When Performed as Part of a Preventive Medicine Visit
Preventive medicine visit services (99381–99397) include a comprehensive (age- and gender-appropriate) history and physical examination that are not synonymous with the history or physical examination components in problem-oriented codes. The CPT guidelines stipulate that preventive medicine services provided to patients from ages 12 through 39 years (CPT codes 99384/99394 and 99385/99395) include the pelvic and breast examination and obtaining a Pap smear.[/COLOR]
Tip: Some physicians, because of scheduling and time restraints, want the patient to return for a separate visit to perform the pelvic examination and Pap smear. Note that the service is still considered part of the preventive care service and would be reported with code V20.2. Therefore, it would not be billable as a separate visit.
Counseling, anticipatory guidance, and risk factor reduction intervention (including routine management of contraception) are also included in the preventive medicine service.
Any additional screening tests or other procedures that have a CPT code may be reported separately.
If at the time of a preventive medicine service a patient is experiencing a problem or abnormality (eg, vaginitis, dysuria) that requires additional work to perform the required key components of a problem-oriented service (history, physical examination, medical decision-making), a separate E/M service (99201–99215) may be reported in addition to the preventive care service code. Modifier 25 would be appended to the office or outpatient code (99201–99215) to signify that a significant, separately identifiable E/M service was provided by the same physician on the same date of service. Code V20.2 (routine health maintenance, infant or child) should be linked to the preventive medicine visit and the appropriate diagnosis for the problem should be linked to the problem-oriented visit.

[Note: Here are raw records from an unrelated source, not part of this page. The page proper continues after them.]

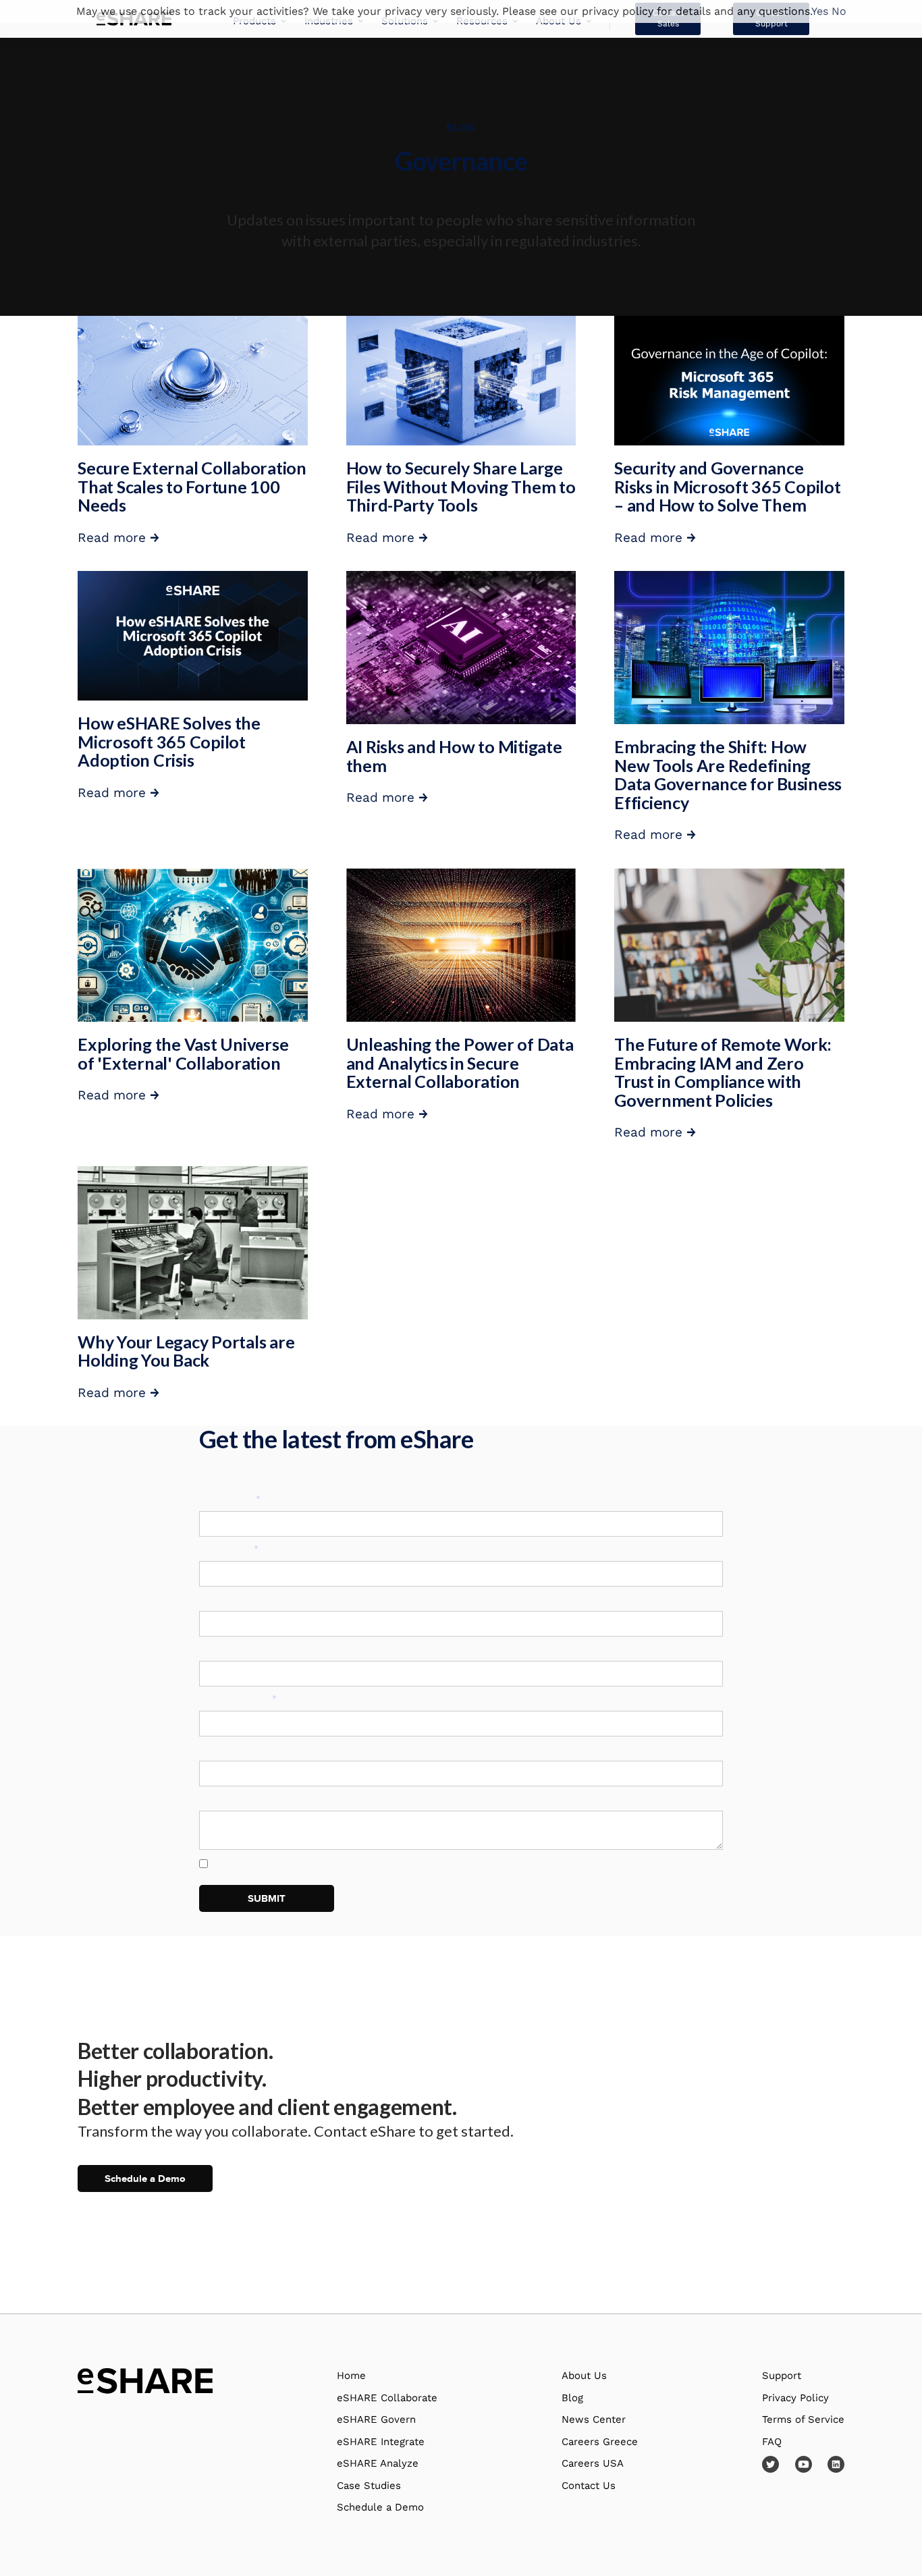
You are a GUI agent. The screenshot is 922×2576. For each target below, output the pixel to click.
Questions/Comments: (251, 1798)
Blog (572, 2398)
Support (781, 2375)
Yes (819, 11)
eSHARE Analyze (377, 2463)
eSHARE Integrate (381, 2442)
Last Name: (229, 1548)
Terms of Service (803, 2419)
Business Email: (238, 1698)
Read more (118, 537)
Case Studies (369, 2485)
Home (351, 2375)
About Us (584, 2375)
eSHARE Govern (376, 2419)
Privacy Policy (611, 1862)
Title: (211, 1648)
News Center (594, 2419)
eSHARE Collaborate (387, 2398)
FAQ (772, 2442)
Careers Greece (600, 2442)
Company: (222, 1598)
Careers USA (593, 2463)
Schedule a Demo (145, 2178)
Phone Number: (235, 1748)
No (839, 11)
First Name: (230, 1498)
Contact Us (589, 2485)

Tip: The selection of the problem-oriented E/M service would be dependent on the performance and documentation of the required key components (history, physical examination, and medical decision-making, or time) related to the problem or abnormality. The pelvic examination and obtaining the Pap smear may already be included in the preventive medicine visit (if age appropriate) and would not be used or counted again in the selection of the problemoriented E/M service code. Therefore, in many instances, the medical decision-making together with the history will be used to determine the level of service. If the physical examination component cannot be used, a new patient visit would be reported as a subsequent visit (99212–99215) because the required 3 key components of a new patient visit were not met.
Medicare Requirements
Medicare requires that Healthcare Common Procedure Coding System code Q0091 (screening Papanicolaou; obtaining, preparing, and conveyance of cervical and vaginal smear to laboratory) be reported separately with the appropriate E/M service. Some Medicaid programs and commercial payers may also recognize code Q0091 as a separate service. If reporting Q0091, it is not appropriate to also report 99000.
The recommendations in this publication do not indicate an exclusive course of treatment or serve as a standard of medical care. Variations, taking into account individual circumstances, may be appropriate.